Locate each row below that contains the string "chart", and copy every such row in full.

— Begin MATERIAL FOR THIS TASK —

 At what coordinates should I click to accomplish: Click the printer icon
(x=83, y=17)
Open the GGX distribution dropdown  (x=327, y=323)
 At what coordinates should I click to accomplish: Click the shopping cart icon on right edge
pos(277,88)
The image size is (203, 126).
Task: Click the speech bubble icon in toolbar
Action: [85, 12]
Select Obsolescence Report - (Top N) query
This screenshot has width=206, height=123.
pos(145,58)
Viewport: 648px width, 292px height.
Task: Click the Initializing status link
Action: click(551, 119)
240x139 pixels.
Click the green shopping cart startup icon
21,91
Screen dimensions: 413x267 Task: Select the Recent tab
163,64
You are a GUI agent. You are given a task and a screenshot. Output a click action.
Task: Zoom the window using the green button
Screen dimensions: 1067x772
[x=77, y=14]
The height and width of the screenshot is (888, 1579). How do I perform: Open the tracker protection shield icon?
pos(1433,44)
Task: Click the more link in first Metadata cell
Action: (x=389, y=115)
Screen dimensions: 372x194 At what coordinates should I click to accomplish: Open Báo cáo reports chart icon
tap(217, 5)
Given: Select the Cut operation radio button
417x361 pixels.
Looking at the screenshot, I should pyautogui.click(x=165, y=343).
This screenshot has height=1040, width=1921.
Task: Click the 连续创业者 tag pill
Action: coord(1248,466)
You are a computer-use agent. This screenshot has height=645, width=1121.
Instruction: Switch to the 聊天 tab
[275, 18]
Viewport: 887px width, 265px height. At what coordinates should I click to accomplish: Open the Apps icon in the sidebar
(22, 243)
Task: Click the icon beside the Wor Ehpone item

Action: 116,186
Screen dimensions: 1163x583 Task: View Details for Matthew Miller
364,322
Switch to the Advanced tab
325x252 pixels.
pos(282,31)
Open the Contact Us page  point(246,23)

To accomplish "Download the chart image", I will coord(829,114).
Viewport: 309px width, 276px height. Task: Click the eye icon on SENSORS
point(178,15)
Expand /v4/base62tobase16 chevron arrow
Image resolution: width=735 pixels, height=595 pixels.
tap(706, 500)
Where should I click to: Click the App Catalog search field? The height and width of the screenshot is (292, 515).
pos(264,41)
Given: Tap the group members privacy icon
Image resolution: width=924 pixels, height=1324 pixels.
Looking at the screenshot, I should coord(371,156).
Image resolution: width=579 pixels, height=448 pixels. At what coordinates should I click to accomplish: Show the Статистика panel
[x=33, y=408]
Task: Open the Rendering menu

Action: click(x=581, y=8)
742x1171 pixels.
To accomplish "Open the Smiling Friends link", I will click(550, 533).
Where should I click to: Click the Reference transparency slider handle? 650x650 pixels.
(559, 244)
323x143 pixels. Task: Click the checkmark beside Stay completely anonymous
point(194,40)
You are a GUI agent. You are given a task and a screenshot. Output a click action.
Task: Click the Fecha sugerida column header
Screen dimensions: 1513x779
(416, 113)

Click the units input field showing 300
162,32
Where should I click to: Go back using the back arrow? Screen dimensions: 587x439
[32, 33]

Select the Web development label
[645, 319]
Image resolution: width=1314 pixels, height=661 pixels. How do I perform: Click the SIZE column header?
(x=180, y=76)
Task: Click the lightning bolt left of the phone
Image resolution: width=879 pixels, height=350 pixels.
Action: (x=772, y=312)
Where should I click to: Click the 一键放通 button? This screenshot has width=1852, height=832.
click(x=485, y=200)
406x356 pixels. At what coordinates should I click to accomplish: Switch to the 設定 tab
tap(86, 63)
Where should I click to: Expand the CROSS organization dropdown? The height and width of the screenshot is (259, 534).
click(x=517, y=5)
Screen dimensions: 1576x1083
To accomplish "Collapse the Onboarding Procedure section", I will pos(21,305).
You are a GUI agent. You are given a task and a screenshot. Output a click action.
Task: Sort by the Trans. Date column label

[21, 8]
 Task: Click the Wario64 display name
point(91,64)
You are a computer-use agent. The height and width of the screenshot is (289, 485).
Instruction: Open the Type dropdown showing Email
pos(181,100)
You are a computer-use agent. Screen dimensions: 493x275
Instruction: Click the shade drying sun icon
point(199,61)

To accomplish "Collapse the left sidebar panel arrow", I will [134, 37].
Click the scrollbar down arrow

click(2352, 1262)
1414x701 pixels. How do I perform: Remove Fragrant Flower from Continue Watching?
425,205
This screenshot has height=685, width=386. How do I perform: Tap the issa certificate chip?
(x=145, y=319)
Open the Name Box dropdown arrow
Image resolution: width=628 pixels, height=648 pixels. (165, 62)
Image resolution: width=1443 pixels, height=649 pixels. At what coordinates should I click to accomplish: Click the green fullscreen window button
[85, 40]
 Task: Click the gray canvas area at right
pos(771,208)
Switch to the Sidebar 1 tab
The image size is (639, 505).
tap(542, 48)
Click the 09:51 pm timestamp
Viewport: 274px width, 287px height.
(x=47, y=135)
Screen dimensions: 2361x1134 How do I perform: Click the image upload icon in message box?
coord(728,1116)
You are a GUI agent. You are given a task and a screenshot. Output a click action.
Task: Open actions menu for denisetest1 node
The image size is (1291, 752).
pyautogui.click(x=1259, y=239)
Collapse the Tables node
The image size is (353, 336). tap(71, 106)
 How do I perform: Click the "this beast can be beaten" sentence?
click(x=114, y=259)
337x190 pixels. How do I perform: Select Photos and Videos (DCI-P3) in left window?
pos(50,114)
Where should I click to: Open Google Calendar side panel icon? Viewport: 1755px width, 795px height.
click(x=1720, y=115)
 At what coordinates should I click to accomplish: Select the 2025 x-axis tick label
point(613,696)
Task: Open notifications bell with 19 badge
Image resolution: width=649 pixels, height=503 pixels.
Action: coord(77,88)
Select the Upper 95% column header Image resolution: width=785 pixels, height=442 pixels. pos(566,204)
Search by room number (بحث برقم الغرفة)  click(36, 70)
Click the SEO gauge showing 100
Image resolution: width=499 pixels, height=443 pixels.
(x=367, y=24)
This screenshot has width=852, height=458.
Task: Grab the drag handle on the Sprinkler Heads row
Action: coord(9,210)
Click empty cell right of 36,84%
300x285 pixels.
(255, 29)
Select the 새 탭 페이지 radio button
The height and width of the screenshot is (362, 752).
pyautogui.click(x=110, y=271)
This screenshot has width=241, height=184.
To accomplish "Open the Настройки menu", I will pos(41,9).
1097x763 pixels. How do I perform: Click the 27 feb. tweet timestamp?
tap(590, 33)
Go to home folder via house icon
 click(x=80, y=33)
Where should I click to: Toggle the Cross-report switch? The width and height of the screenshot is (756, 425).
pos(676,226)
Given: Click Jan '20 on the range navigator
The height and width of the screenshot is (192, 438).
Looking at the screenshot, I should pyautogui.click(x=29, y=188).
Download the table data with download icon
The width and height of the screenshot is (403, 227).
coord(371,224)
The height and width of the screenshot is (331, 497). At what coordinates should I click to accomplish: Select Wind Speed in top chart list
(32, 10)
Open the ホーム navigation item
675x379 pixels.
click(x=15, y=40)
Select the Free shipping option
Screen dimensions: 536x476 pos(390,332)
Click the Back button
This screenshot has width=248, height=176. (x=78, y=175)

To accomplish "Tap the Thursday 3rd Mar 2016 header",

— End MATERIAL FOR THIS TASK —

WRITTEN RESPONSE:
Screen dimensions: 372x194 At what coordinates should I click to accomplish: Open Báo cáo reports chart icon
To accomplish "Download the chart image", I will coord(829,114).
The height and width of the screenshot is (331, 497). At what coordinates should I click to accomplish: Select Wind Speed in top chart list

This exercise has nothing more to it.